Honestly, it surprises me that the question hasn’t come up earlier.  Sure, the current suit started in 2002, but with all the access ramps for wheelchairs and other equalizing activities going on in the 1990s, you’d think someone would’ve spoken up.  What really irks is that the Treasury hasn’t actually just insituted something new that addresses this problem.  I mean, you’ve had 6 years.  You knew you were going to lose.  It could even be a way to save some of the loads of money you’re losing on minting new coins, if you planned it out right.  So get to it!

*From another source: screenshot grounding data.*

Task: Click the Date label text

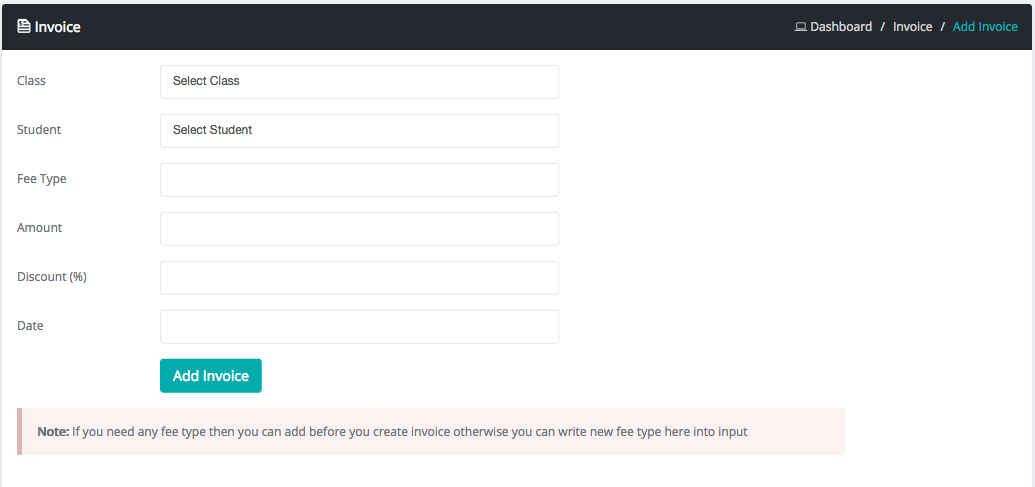Action: (31, 326)
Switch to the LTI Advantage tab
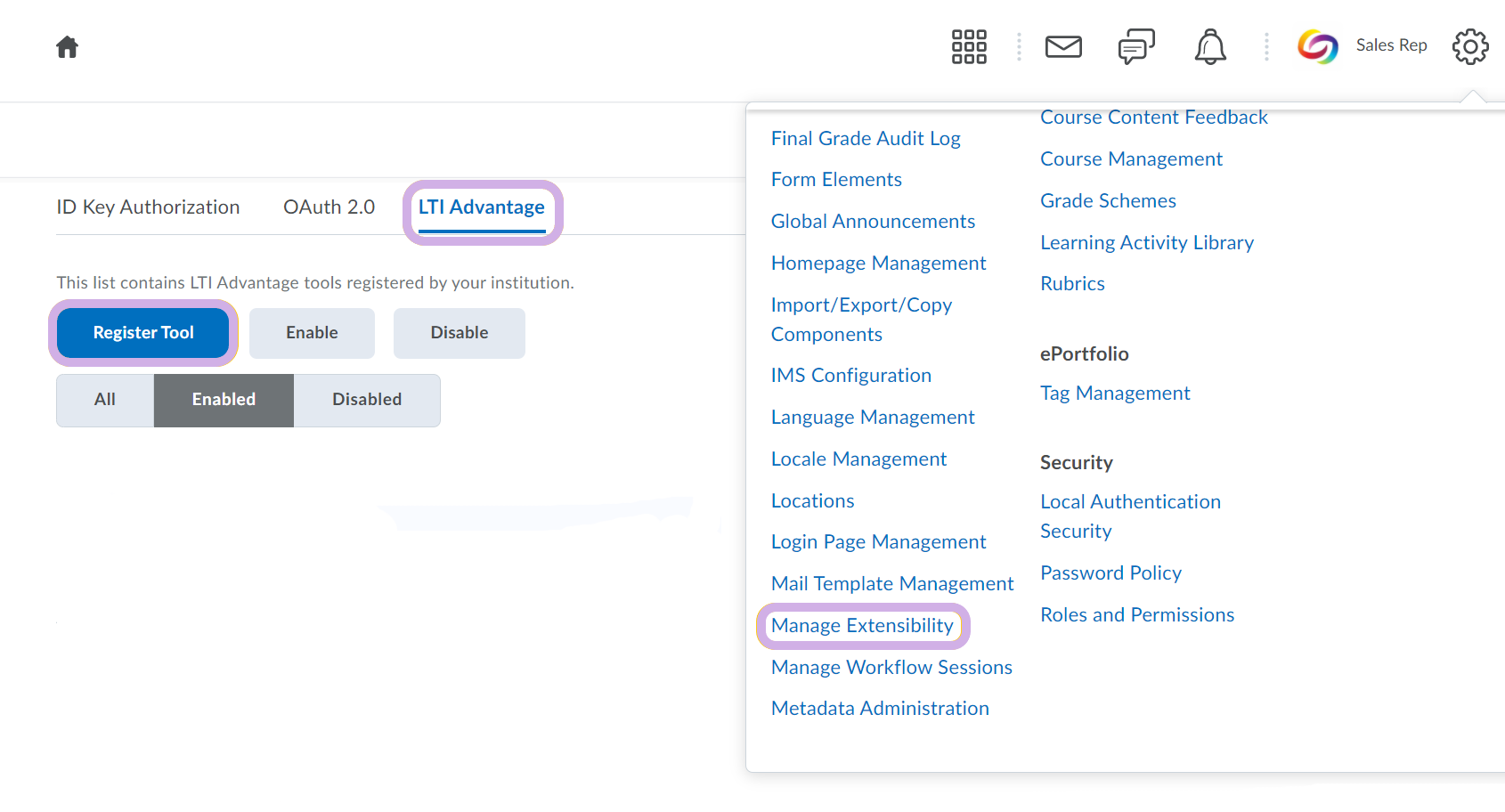1505x812 pixels. (482, 207)
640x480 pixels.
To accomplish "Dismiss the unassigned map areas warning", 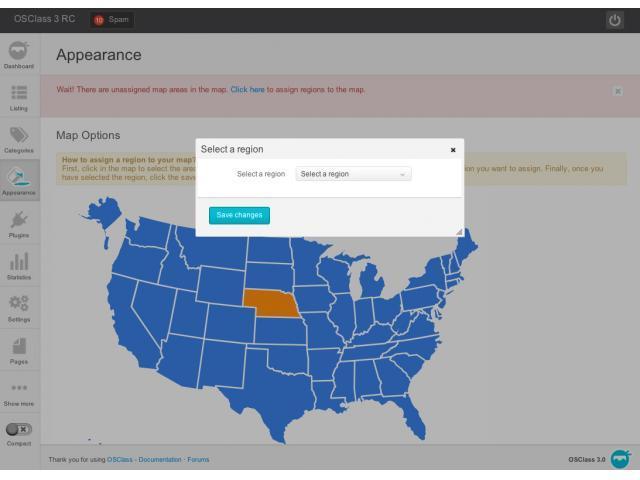I will pyautogui.click(x=618, y=91).

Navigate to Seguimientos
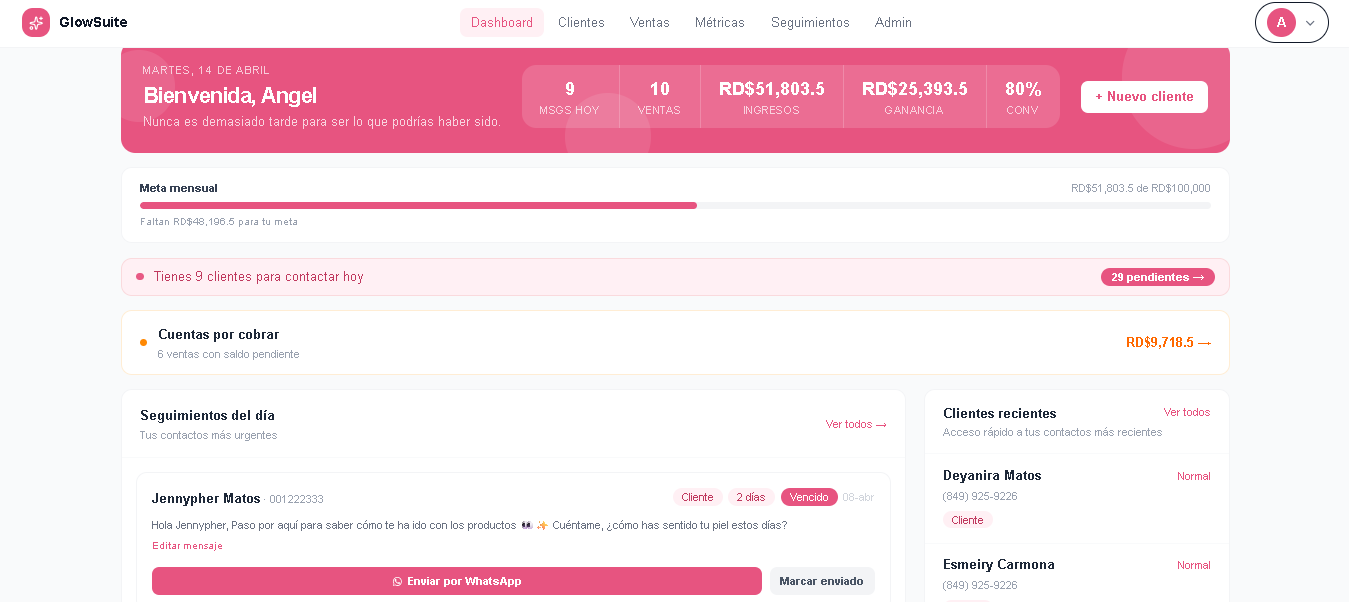click(x=809, y=22)
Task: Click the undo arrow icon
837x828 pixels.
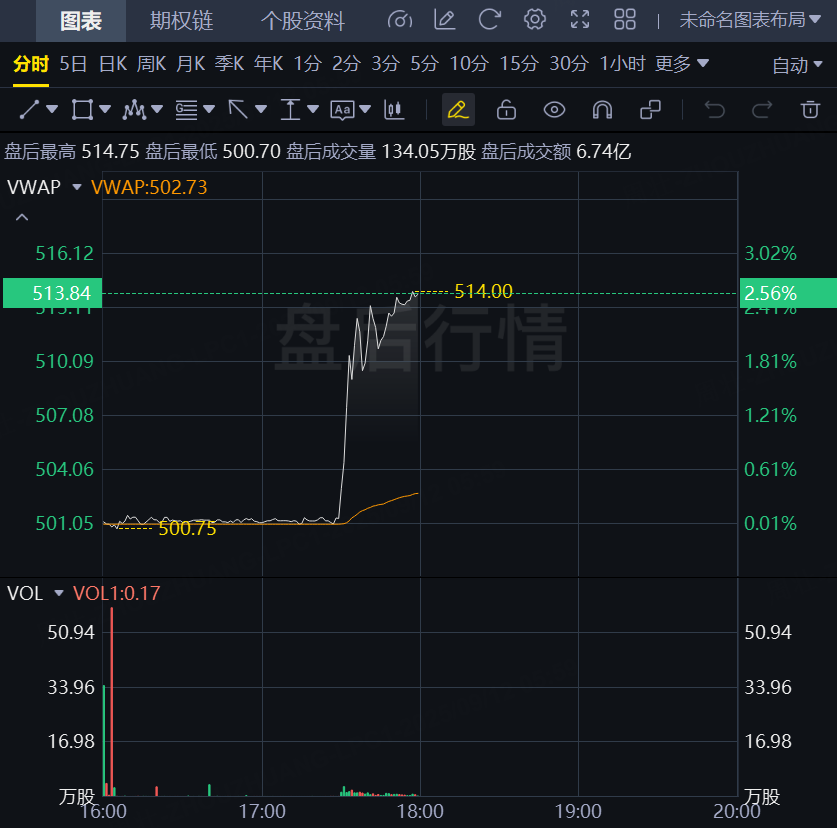Action: (x=714, y=109)
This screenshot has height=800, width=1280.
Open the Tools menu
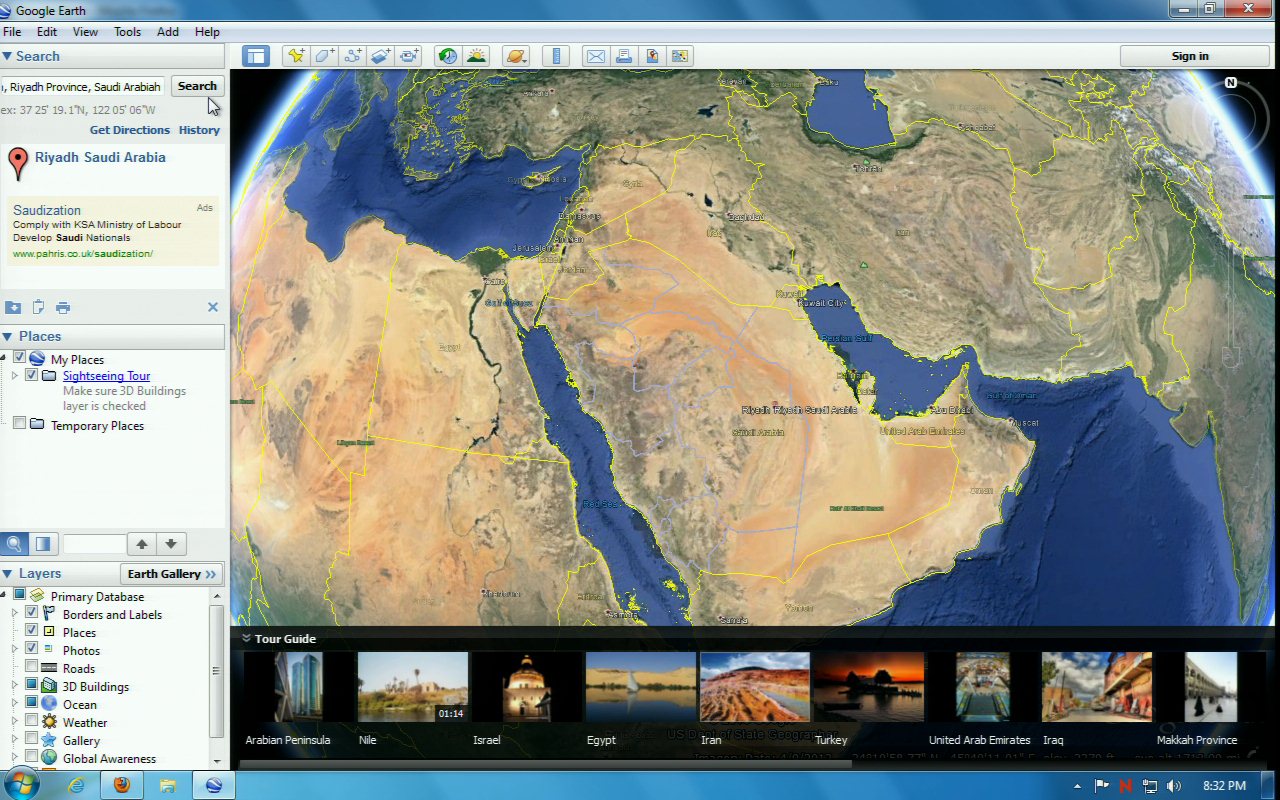coord(127,32)
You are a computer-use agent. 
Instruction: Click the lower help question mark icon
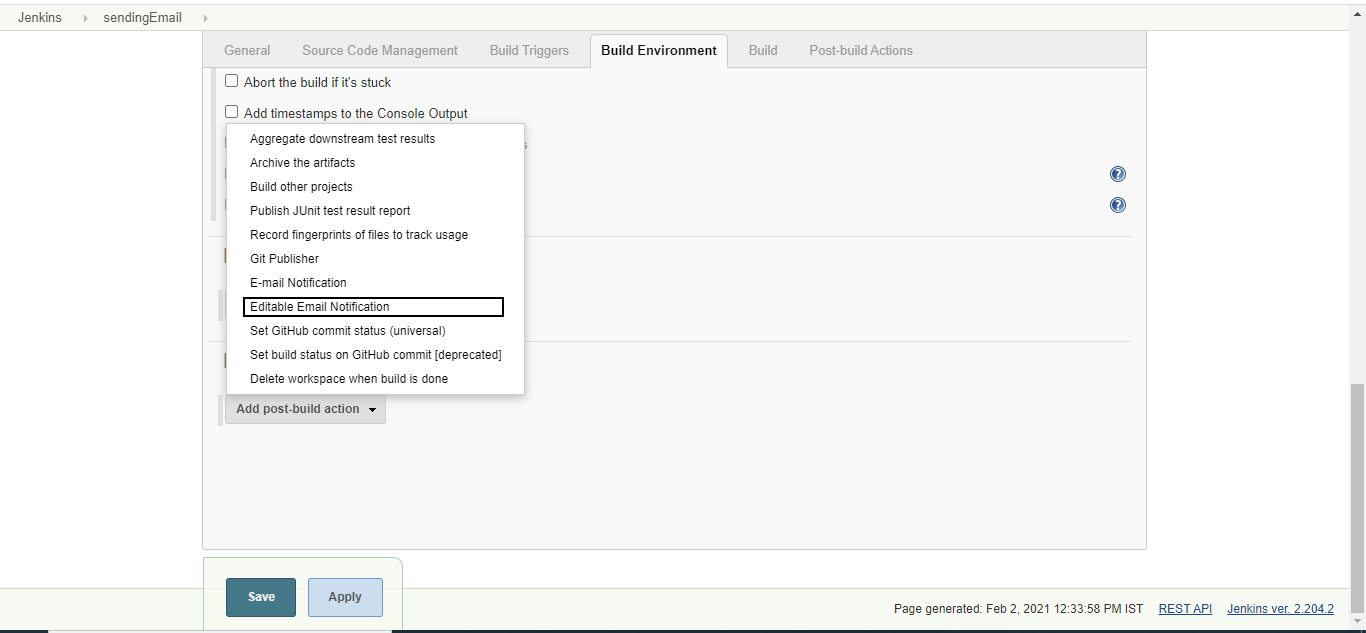pyautogui.click(x=1117, y=205)
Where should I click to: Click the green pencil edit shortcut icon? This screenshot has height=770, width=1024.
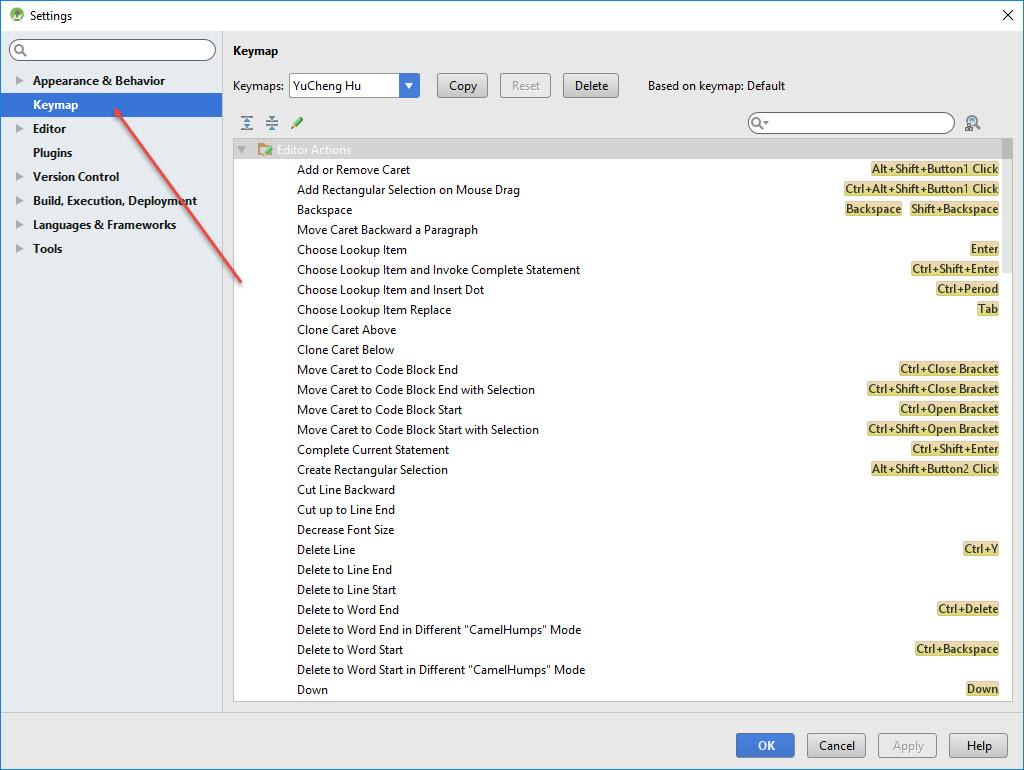tap(297, 123)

That makes me think – there should definitely be a movie (or spoof?) about a blind man who breaks a money laundering/counterfeiting ring.  Kinda like that blind swordsman Asian movie, with less blood and more spy.  I definitely see the blind guy doing the slide across the hood of his car at least once, possibly missing it or falling off the edge if he does it more than once.  Oh yeah.

White Hot (chocolate)

It is a legend of my office that at one time, we had a 12 cup coffee maker that rebrewed regular throughout the day.  There are various stories of people not making a fresh pot, people not cleaning and letting the coffee mold, and people generally being rude and somewhat inhuman to each other.   I’m glad I don’t have to deal with that.  However, the current solution of Keurig one-cup brews, or K-cups, is not an elegant one.  The coffee inside each package is pre-ground and generally stale, despite a ‘freshness’ seal.  Most of the flavors are either too strong or too weak (where’s my medium roast?!?).  Finally, the K-cups brew what seems to be 7 oz., an amount that is perfectly the wrong size for one or two brews in my 12 oz. mug.  I need like one and a half brews of K-cup.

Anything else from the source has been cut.